Esra decreve, com um olhar duro, a brutalidade com que a polícia entrou nas suas casas na noite de 23 de Maio arrastando o Semih e a Nuriye para as viaturas policiais. “É um crime o que eles fizeram. Arrastar com violência alguém que está profundamente debilitado é um atentado contra as suas vidas.”

Nessa noite, Semih e Nuriye foram levados para a prisão de Sincan, em Ancara. Todas as visitas têm sido recusadas, os seus livros e as vitaminas foram confiscados. Têm direito a uma chamada por semana e a enviar cartas através do advogado. Nessa manhã de Sexta-feira, enquanto falávamos, o advogado enviou a foto de uma carta escrita no dia anterior por Nuriye.
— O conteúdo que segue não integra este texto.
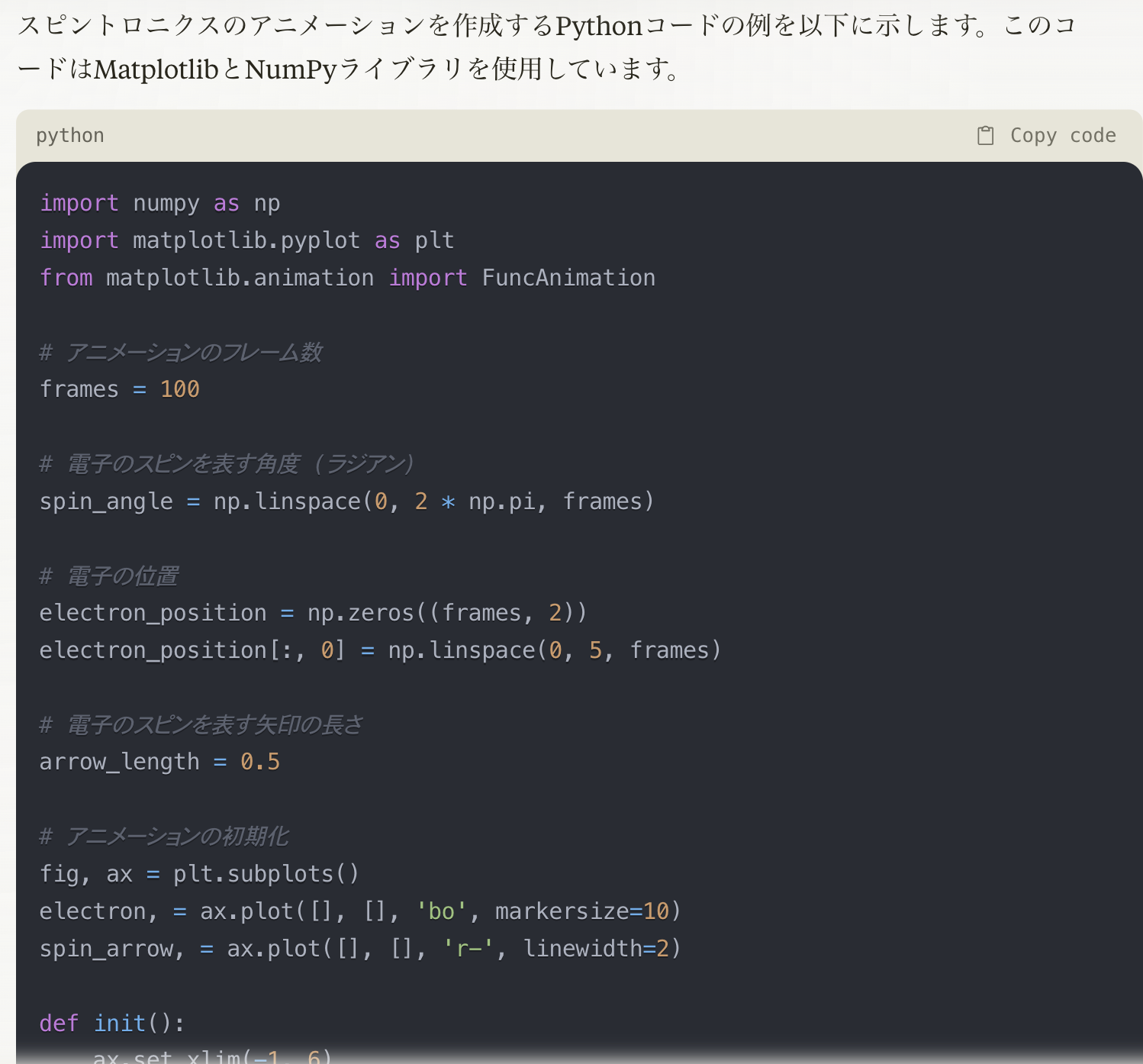This screenshot has height=1064, width=1143.
Task: Click the electron_position[:, 0] assignment line
Action: [379, 650]
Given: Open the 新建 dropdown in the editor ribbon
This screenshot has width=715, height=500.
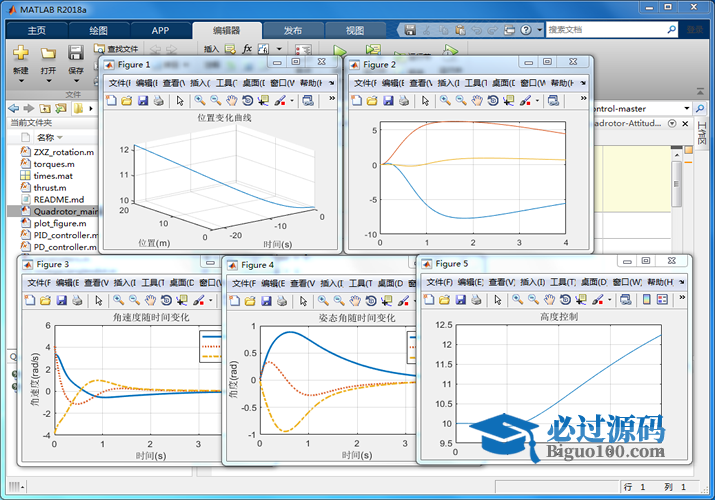Looking at the screenshot, I should pyautogui.click(x=21, y=71).
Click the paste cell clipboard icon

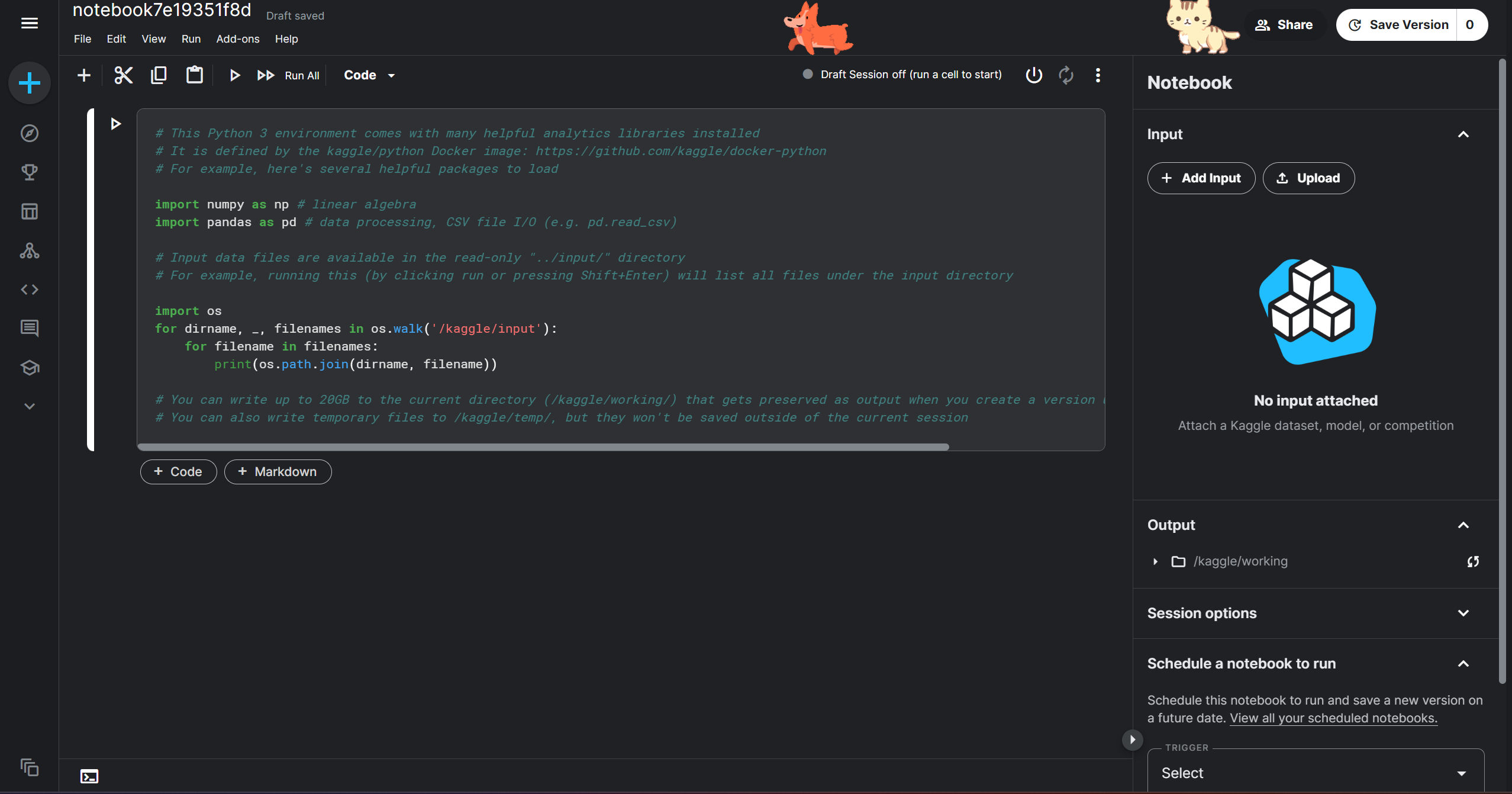(194, 75)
As mesmas palavras de ordem, de força e coragem percorriam todas as linhas.

Enfrentam uma acusação de pertencerem ao DHKP-C, braço armado de um movimento de esquerda que está inactivo à duas décadas, cujo envolvimento já negaram. Em recentes declarações o Ministro do Interior afirmou que a greve de fome é fictícia e que eles se alimentam todos os dias. Desde 11 de Março que sobrevivem através da ingestão de água, sumo de limão, açucares e vitamina B, tendo sido recentemente diagnosticados com síndrome Wernicke-Korsakoff.

O memorial pelos direitos humanos, onde se concentravam diariamente, foi rodeado por barreiras policiais e a circulação nas imediações está interdita. Esta é a imagem que melhor representa a Turquia de hoje: um país onde os direitos humanos são um "lugar" interdito.